[Data entries]
________________

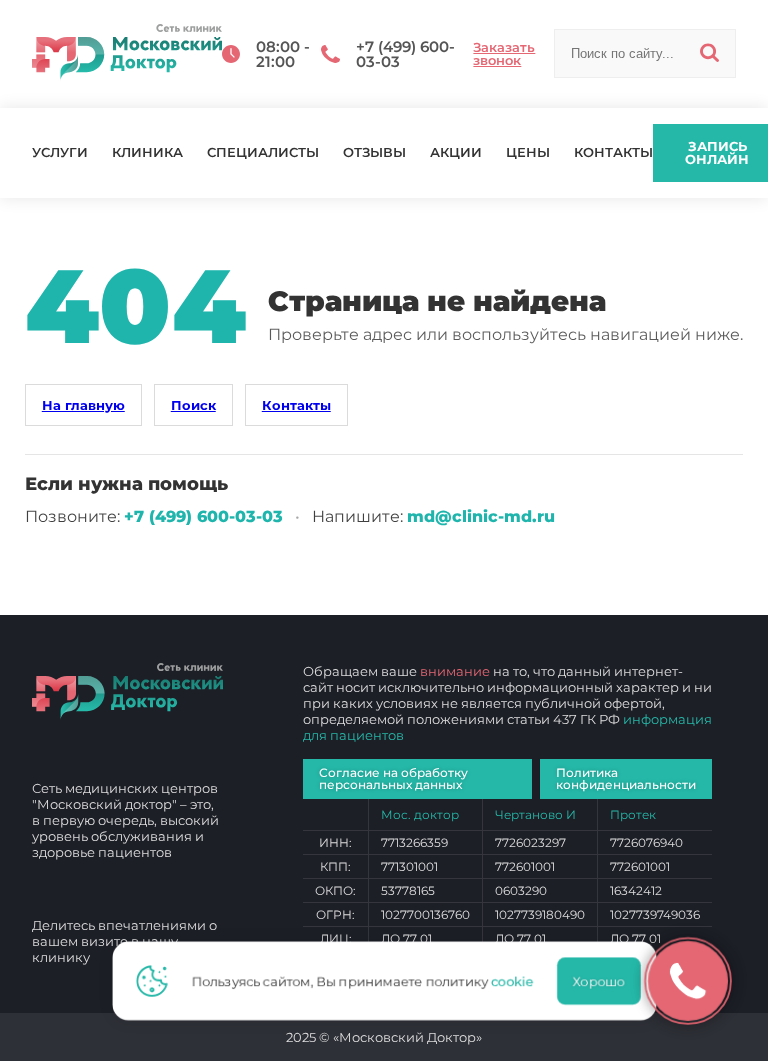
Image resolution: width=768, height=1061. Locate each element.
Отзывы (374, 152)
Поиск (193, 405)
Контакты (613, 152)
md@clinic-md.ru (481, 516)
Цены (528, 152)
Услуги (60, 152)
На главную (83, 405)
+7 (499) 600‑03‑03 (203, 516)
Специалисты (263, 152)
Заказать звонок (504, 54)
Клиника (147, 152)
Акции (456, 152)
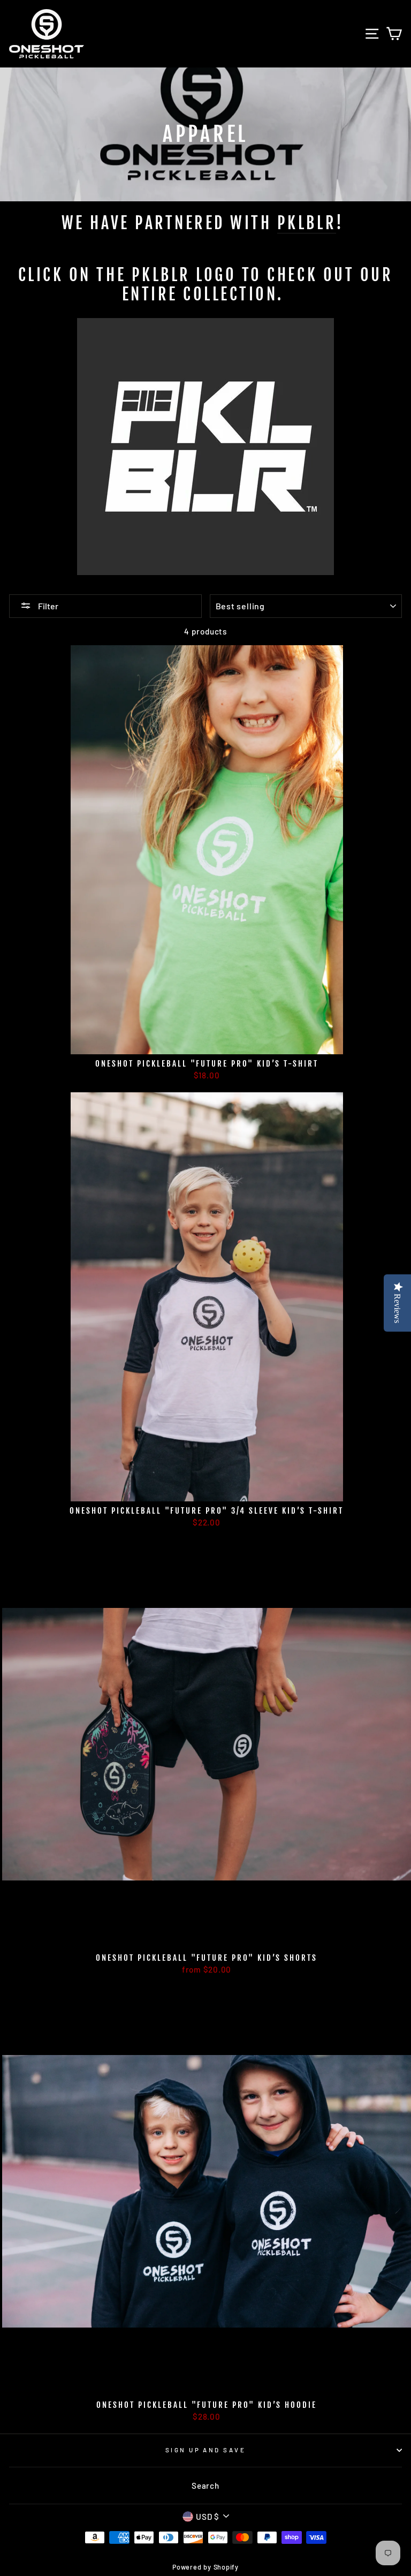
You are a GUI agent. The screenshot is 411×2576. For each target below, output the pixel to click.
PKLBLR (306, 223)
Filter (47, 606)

________________

What is the exact wording of the lines from the one bearing "Цены (528, 152)" through the final line of the records above? Write it out without the pictures.

* [ANSWER TO THE PROBLEM]:
Цены (528, 152)
Услуги (60, 152)
На главную (83, 405)
+7 (499) 600‑03‑03 (203, 516)
Специалисты (263, 152)
Заказать звонок (504, 54)
Клиника (147, 152)
Акции (456, 152)
You are a GUI agent. The screenshot is 411×2576. For each target below, output the pixel to click.
PKLBLR (306, 223)
Filter (47, 606)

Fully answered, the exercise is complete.